Federal Partnership Program
The Commonwealth of Kentucky participates in the national long-term care partnership program authorized under the federal Deficit Reduction Act of 2005. The Kentucky Long-Term Care Insurance Partnership Program is an agreement between the state government and private insurance companies to assist consumers in planning for their long-term care (LTC) needs. The program was designed to increase awareness of issues related to long-term care, to create ways to reduce Medicaid costs for nursing, home care, and to provide an incentive to consumers to purchase qualified long-term care policies to protect assets from Medicaid spend-down requirements.
These policies provide benefits for care at home or in a facility, in addition to the asset protection of the partnership program. Generally, an unmarried person would not qualify for Medicaid until he/she has assets of $2,000 or less. For example, if you have $100,000 in assets (stocks, bank accounts, etc.),
Medicaid would require you to spend $98,000 in assets before you could be eligible for benefits. However, if you have a long-term care partnership policy that paid $50,000 in benefits, Medicaid would disregard $50,000 meaning you would be required to spend $48,000 before being eligible.
Keep in mind that asset protection (also known as asset disregard) is based on the amount the insurance company pays in benefits, not the value of the policy or the amount of premiums you have paid.
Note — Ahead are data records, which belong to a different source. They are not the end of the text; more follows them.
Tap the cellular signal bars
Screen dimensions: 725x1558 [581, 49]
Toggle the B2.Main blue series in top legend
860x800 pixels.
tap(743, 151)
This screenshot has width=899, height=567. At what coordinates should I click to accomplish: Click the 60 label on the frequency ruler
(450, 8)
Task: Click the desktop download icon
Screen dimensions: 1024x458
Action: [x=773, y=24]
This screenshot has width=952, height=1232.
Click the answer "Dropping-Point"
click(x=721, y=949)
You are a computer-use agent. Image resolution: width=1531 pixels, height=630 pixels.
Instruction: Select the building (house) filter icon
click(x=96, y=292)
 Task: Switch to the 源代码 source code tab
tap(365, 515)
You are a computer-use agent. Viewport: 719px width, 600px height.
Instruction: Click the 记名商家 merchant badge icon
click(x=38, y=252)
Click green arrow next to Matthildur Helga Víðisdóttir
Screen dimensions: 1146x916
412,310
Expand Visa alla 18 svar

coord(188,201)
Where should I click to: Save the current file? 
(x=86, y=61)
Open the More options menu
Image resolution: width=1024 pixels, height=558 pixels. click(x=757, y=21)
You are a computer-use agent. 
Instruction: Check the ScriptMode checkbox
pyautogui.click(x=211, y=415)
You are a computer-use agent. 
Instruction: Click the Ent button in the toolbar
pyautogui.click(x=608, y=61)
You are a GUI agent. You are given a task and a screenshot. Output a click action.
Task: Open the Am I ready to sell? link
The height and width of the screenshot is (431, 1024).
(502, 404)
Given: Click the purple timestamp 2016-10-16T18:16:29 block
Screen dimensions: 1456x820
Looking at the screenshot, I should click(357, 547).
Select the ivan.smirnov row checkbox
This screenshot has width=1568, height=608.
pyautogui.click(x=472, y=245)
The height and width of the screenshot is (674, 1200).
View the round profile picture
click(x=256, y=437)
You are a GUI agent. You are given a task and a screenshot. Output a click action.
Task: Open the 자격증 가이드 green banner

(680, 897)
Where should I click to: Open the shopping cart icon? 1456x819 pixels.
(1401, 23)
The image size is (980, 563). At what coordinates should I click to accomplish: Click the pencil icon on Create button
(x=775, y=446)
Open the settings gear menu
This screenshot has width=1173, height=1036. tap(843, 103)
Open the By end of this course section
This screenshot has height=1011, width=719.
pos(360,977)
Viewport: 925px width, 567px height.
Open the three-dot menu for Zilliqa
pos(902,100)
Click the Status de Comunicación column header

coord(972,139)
So, if your policy paid $350,000 in benefits your asset disregard is worth $350,000. The Partnership Program also protects those assets after death from Medicaid estate recovery.
Most states have reciprocity with other states' long-term-care partnership programs including Kentucky. This means if you move from or to Kentucky your partnership asset protection follows you as well.
Long-Term Care Medicaid spend down is $2,000. A spouse’s minimum asset allowance is minimum of $25,728 up to a maximum of one-half of countable assets up to $128,640. Your spouse’s minimum monthly income allowance is $2,113.75. * The home equity limit is $595,000.
For more information about the Medicaid program visit www.medicaid.gov.
Rate Stability Rules
In addition, Kentucky consumers enjoy additional peace-of-mind as the state has adopted Long-Term Care Insurance Rate Stability Rules. These rules, developed the National Association of Insurance Commissioners, makes it much harder for an insurance company to get an approved rate increase.
Products Approved in Kentucky
There are several products approved in Kentucky for Long-Term Care planning. These include traditional plans, including partnership certified policies, short-duration policies, and asset-based “hybrid” plans.
The Commonwealth of Kentucky also offers state tax incentives to encourage consumers to buy policies. A taxpayer may deduct from Kentucky Adjusted Gross Income any amounts paid for LTC insurance as defined in the Kentucky Code.
*The federal government sets a new minimum and maximum amounts each year, but states can set their own minimum requirements at any level between the federal limits. This information is based on the best available sources.